Text extract –
UNITED STATES COURT OF APPEALS
FILED TENTH CIRCUIT
United States Court of Appeals
FEB 15 2005
TYRON L. HARDAWAY,
Petitioner-Appellant, No. 04-3365
v. District of Kansas
DAVID R. McKUNE, Warden, Lansing (D.C. No. 03-CV-3438-MLB)
Correctional Facility; ATTORNEY
GENERAL OF KANSAS,
Before SEYMOUR, HARTZ, and McCONNELL, Circuit Judges.
Tyron L. Hardaway, a state prisoner proceeding pro se, seeks a certificate of
appealability (COA) that would allow him to appeal from the district court’s order
denying his habeas corpus petition under 28 U.S.C. § 2254. See 28 U.S.C. §
2253(c)(1)(A). Because we conclude that Mr. Hardaway has failed to make “a
substantial showing of the denial of a constitutional right,” we DENY his request for a
COA, and we DISMISS the appeal. 28 U.S.C. § 2253(c)(2).
This order is not binding precedent, except under the doctrines of law of the case, res
judicata, and collateral estoppel.
I. Background and Procedural History
In 1997 Mr. Hardaway was charged with one count of rape in violation of Kansas
law. Kan. Stat. Ann. § 21-3502(a)(1)(C). The statute upon which Mr. Hardaway was
charged defines rape as sexual intercourse with a person who does not consent under
circumstances “when the victim is incapable of giving consent because of mental
deficiency . . . which condition was known by the offender or was reasonably apparent to
the offender.” Id. Prior to trial, Mr. Hardaway moved pursuant to the Kansas rape
shield statute to allow evidence and testimony regarding the alleged victim’s prior sexual
conduct so as to establish her ability to give consent. See Kan. Stat. Ann. § 21-3525.
The trial court refused. After a jury trial, Mr. Hardaway was convicted and sentenced to
a term of 146 months in the Kansas Department of Corrections. Mr. Hardaway’s
conviction was affirmed on appeal, and the Kansas Supreme Court denied review.

Tasks to complete –
**A)** According to the court order, what sentence did Mr. Hardaway receive after his conviction?
**B)** Reproduce the passage of the court order starting at "I. Background and" and ending at "Ann. § 21-3525.", changing "alleged victim" to "complaining witness".
The data is not needed for anything asked here.

Information provided –
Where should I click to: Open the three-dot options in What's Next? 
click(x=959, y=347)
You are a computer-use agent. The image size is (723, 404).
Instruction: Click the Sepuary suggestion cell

Solution set –
**A)** He was sentenced to a term of 146 months in the Kansas Department of Corrections.

**B)**
I. Background and Procedural History
In 1997 Mr. Hardaway was charged with one count of rape in violation of Kansas
law. Kan. Stat. Ann. § 21-3502(a)(1)(C). The statute upon which Mr. Hardaway was
charged defines rape as sexual intercourse with a person who does not consent under
circumstances “when the victim is incapable of giving consent because of mental
deficiency . . . which condition was known by the offender or was reasonably apparent to
the offender.” Id. Prior to trial, Mr. Hardaway moved pursuant to the Kansas rape
shield statute to allow evidence and testimony regarding the complaining witness’s prior sexual
conduct so as to establish her ability to give consent. See Kan. Stat. Ann. § 21-3525.